• [What is being asked]: Repeat, word for word, the portion of the family-leave lawsuits article that begins at the words "Family-Leave Lawsuits on" and stops after "(July 29, 2007).".

Family-Leave Lawsuits on the Rise

This past Sunday, the New York Times Magazine featured this lengthy article on the increasing number of lawsuits over family-leave policies (July 29, 2007).

Increasingly, employees who take time off for family care obligations -- ranging from caring for sick family members to having a baby -- and are prohibited from returning to their job are suing their employers. Up until recently, employees typically relied on the protections of the Family and Medical Leave Act, but its scope is limited (it does not cover companies with fewer than 50 employees). But now employees and their lawyers are developing new legal theories to protect employees who must take extended leave for family care obligations. From the article: 

More than 1,150 [family care obligation] lawsuits have been filed in federal and state courts, a trend that has not gone unnoticed in the business world, not only because companies are well aware of the negative publicity lawsuits can generate but also because numerous plaintiffs have walked away with hefty damage awards. In one case, a jury granted $11.65 million to a hospital maintenance worker who was penalized for having to care for his elderly parents. In Ohio recently, a jury awarded $2.1 million to an assistant store manager who was demoted because she has several kids.

The workers pressing such claims have invoked a dizzying array of laws to prove they were mistreated. Some have relied on Title VII of the 1964 Civil Rights Act, which a number of courts have ruled prohibits not only overt sex discrimination but also seemingly neutral policies that have a disparate impact on women. Others have invoked the 1990 Americans With Disabilities Act, which covers both individuals with disabilities and, to a lesser extent, the people who care for them. Others still have drawn on the many state and local laws passed in recent years to safeguard the rights of employees with families.

The flood of cases reflects not just the increased presence of women in the workplace but also the growing difficulty Americans of all social backgrounds seem to be having in balancing the demands of work and family. Unlike so-called “glass ceiling” cases involving women barred from the top rungs of a handful of elite professions, the plaintiffs in these new work-family disputes have ranged across the occupational spectrum, from physicians to police officers to grocery clerks. While not all have become millionaires, more than half have prevailed in court — a success rate significantly higher than that of more conventional employment-discrimination cases, which is below 20 percent. Beyond causing headaches for their employers, the lawsuits are serving notice that the battle over “family values” is no longer just about gay marriage and abortion: it’s also about workplace attitudes that some advocates believe do significantly more to undermine family life than those controversial practices do.

• [Data extracts]:

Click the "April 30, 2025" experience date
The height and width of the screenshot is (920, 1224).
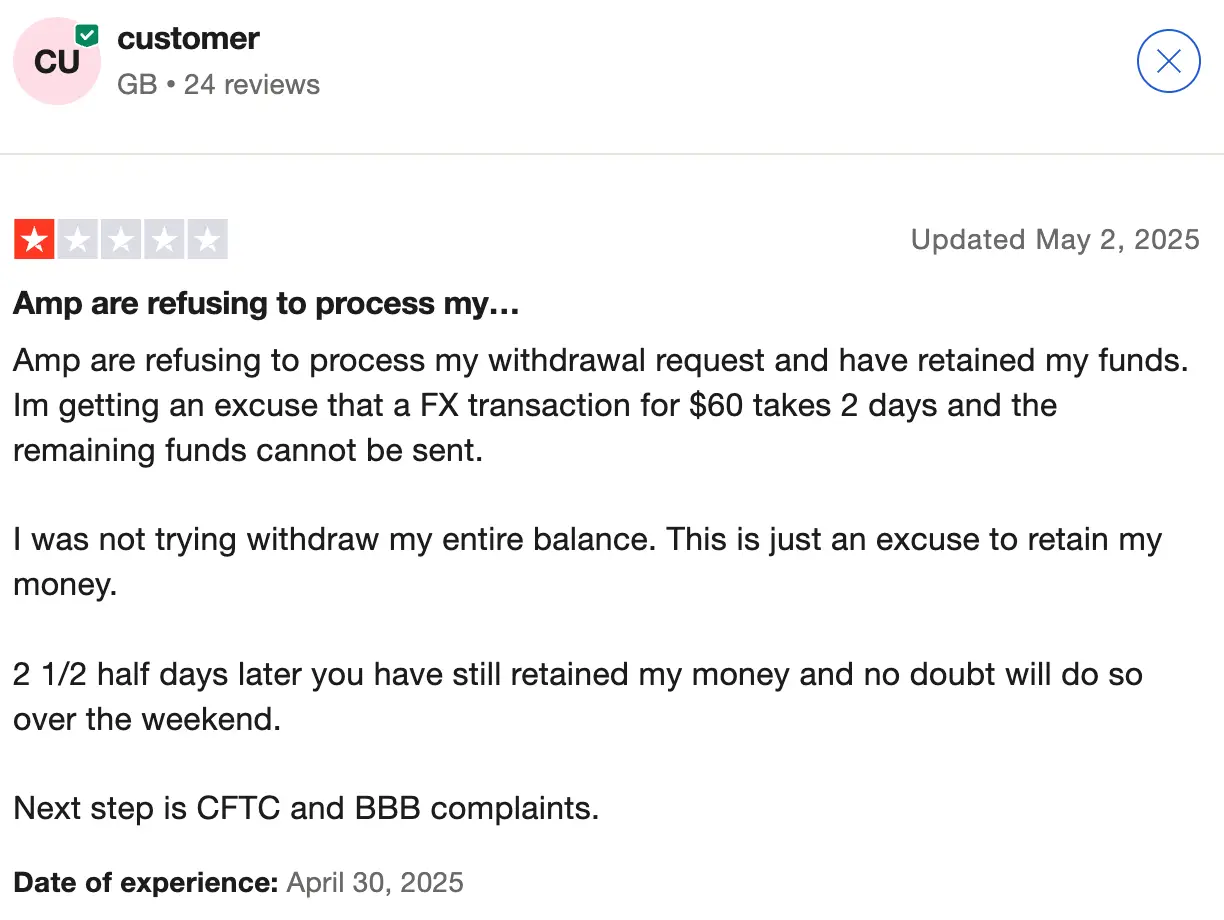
* * *
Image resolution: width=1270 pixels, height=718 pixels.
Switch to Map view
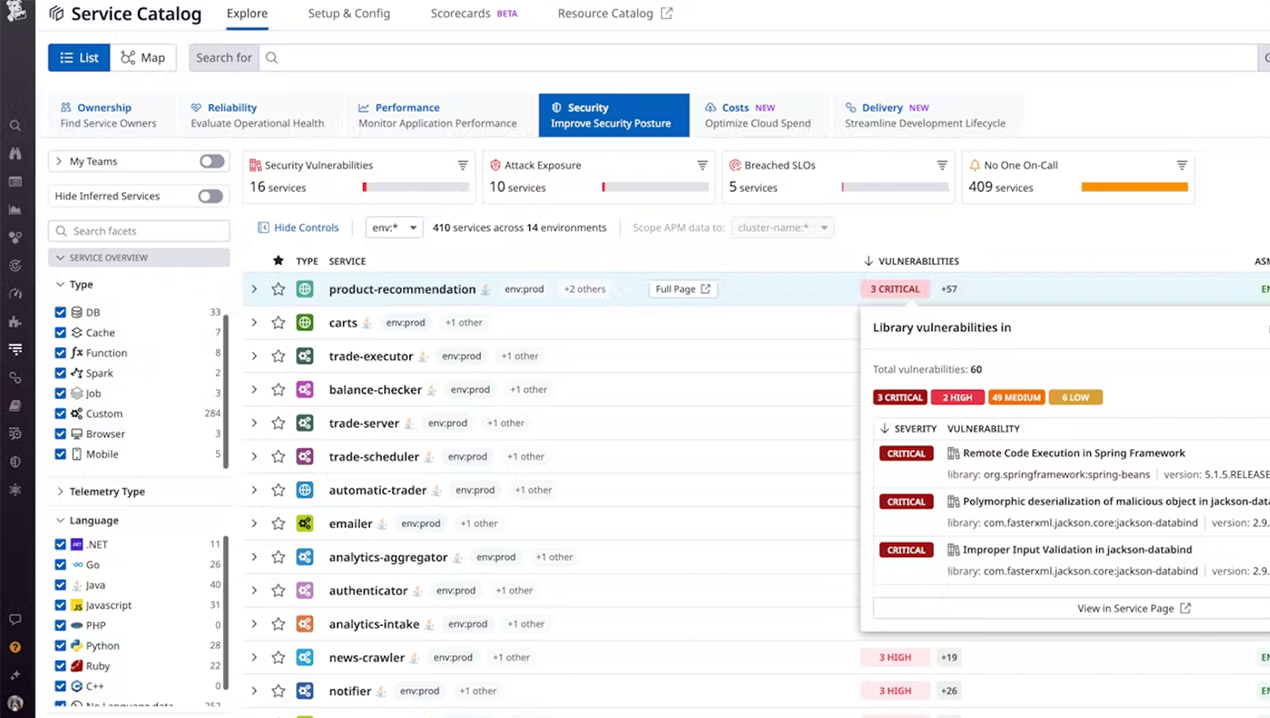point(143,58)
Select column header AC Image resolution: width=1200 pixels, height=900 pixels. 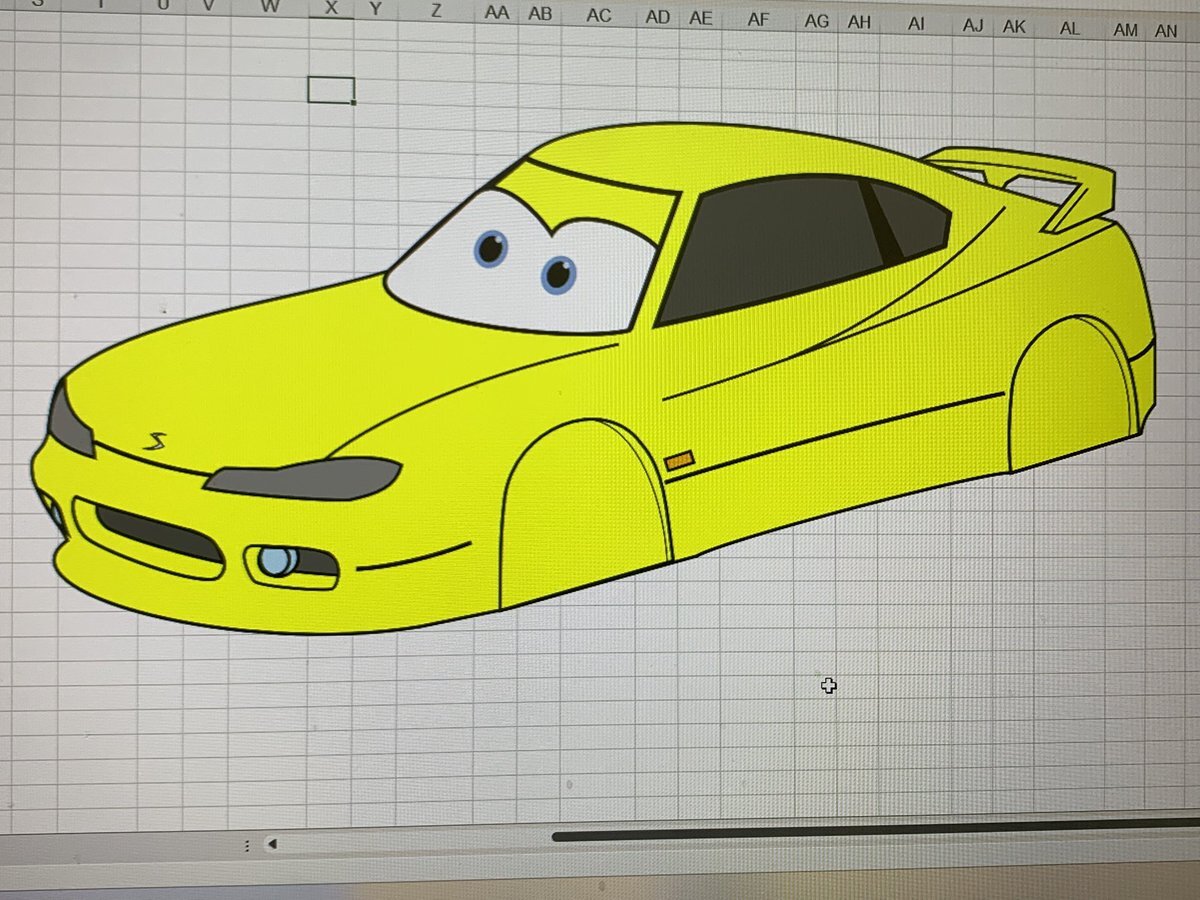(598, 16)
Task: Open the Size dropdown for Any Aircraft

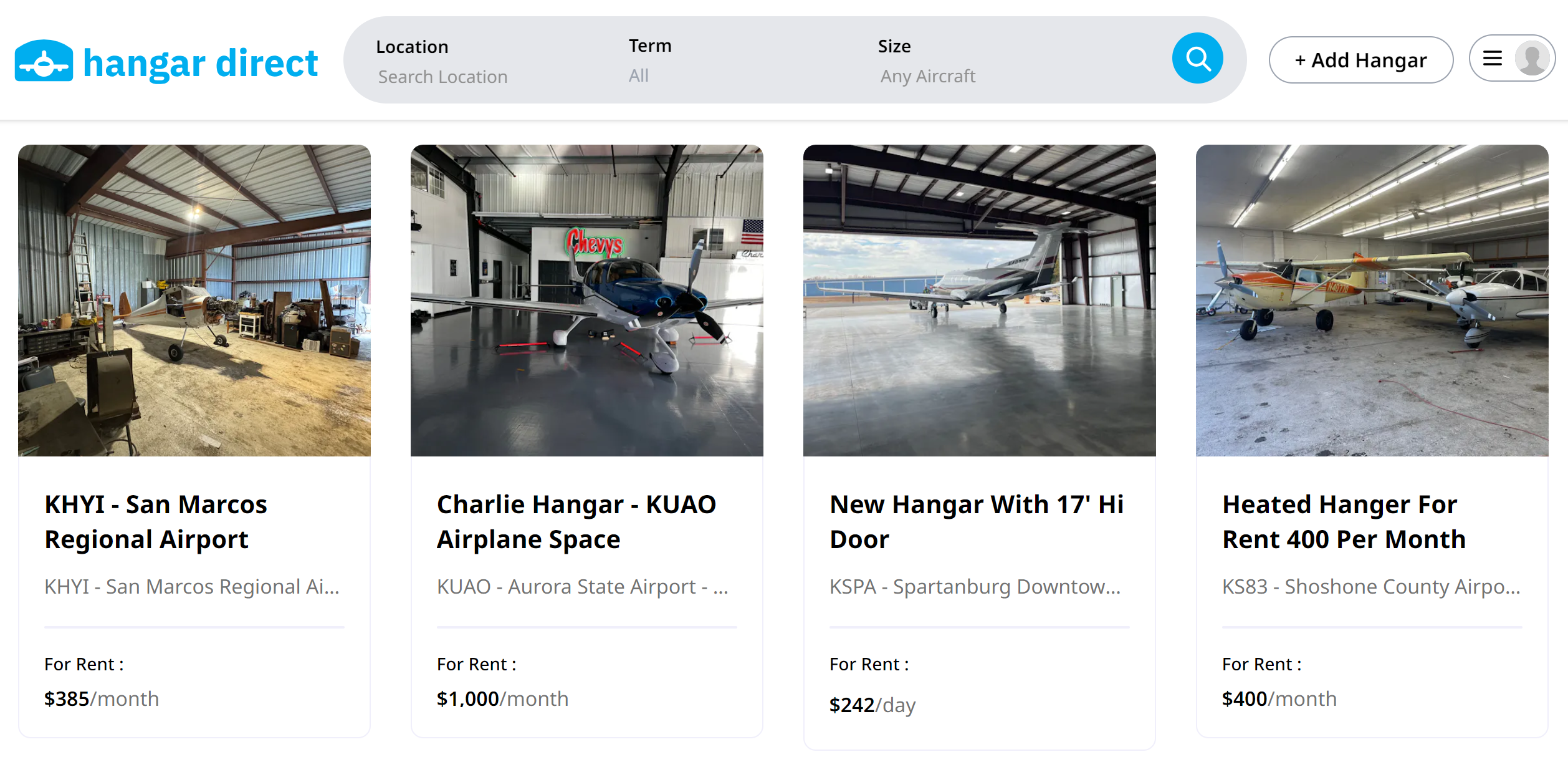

• [Solution for this problem]:
Family-Leave Lawsuits on the Rise

This past Sunday, the New York Times Magazine featured this lengthy article on the increasing number of lawsuits over family-leave policies (July 29, 2007).